藤子・F・不二雄『パーマン』1巻 小学館

パーマン』の文庫版の最初の巻を読みました。読もうと思ったのは、『ドラえもん』をちまちまと読んでいるのですが、最近、最相葉月さんが『星新一』という本を出版されましたが(読んでいませんが)、『ドラえもん』と星さんのショートショートのSFってなんか通じるところがあるような気がして、『ドラえもん』は未来の技術だけど、『パーマン』は宇宙の技術だったなあとか思って、読んでみようかなと思ったからです。

「なったからにはがんばらなくっちゃな。」「ぼくにできるはんいで。」(p21)これはみつ夫くんがバードマンからバッジをもらってパーマンになったときに言ったセリフなのですが、ここで自分にできる範囲でと思っている点がなんとなく好きでした。

パーマンになるにはマスクとマントをつけるのですが、たったそれだけなので、悪者に変身セットをとられてしまって、悪者が強くなってしまってピンチというお話もあります。最初、バードマンはすんごい適当にパーマンになる人を選んだように描かれていますが、その点、きちんと悪い人(2号は猿なので、人とは限らないのですが)を避けていたんじゃないのかなと思ってしまいました。

エピソードが結構考えてしまうものが多くて、例えば「脱獄囚とおばあさん」では、おばあさんの息子さんが警官だと知った脱獄囚がおばあさんを始末しようと思っているのですが、ダムを作るための放水からパーマンによって救われることで、うやむやになっています。
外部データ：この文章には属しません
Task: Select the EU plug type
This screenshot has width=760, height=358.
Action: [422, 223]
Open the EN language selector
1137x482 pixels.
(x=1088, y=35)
もし、放水がなければ、おばあさんは脱獄囚に殺されてしまうわけで、パーマンがもし来なかったらとか考えたときの展開がとても残酷なものが結構あって、このマンガを読んでいる「子ども」はそういったことを想像して(想像しなくても、なんとなく不安な感じを受けたりして)毎日の生活の中で怖くなったりしなかったのかなと思いました。

あと、パーマン3号は女の子なのですが、1号(ミツ夫くん)となんか(痴話?)ケンカみたいなことをしょっちゅうやってて、その中で、ご飯を作って掃除もしてくれないかなあみたいな展開になったときにアビケンナじゃなくて、「ふざけんな!!」(p204)と言っていたりして、思わず笑ってしまいました。

この巻を通じて印象的なのは、ミツ夫くんの正義感なのですが、パーマンセットなしのミツ夫くんはさえない男の子ですが、正義感は身体的な能力には関係なくて、仮にパーマンになれなくても持っていると思うので、さえない男でも侮ってはいけないのは、実はパーマンだからではなくて、そういった正義感を持ち合わせているからのような気がして、昨日読んだ清水眞砂子さんの本に、子どものための文学の条件として人生を肯定するようなものでないとだめだって感じのことが書かれていましたが、こういう風に描かれるミツ夫くんを見ると、どーせ世の中なんて、と思うのじゃなくて、パーマンみたい力はなくても気持ちとして「正義」といったものを信じられるような気がして、そういった意味で『パーマン』は子ども向けのものだと言えるのかなあとか妄想しました。

最後に、このマンガにコピーロボットという存在が出てくるのですが、この存在のことがとても気になっています。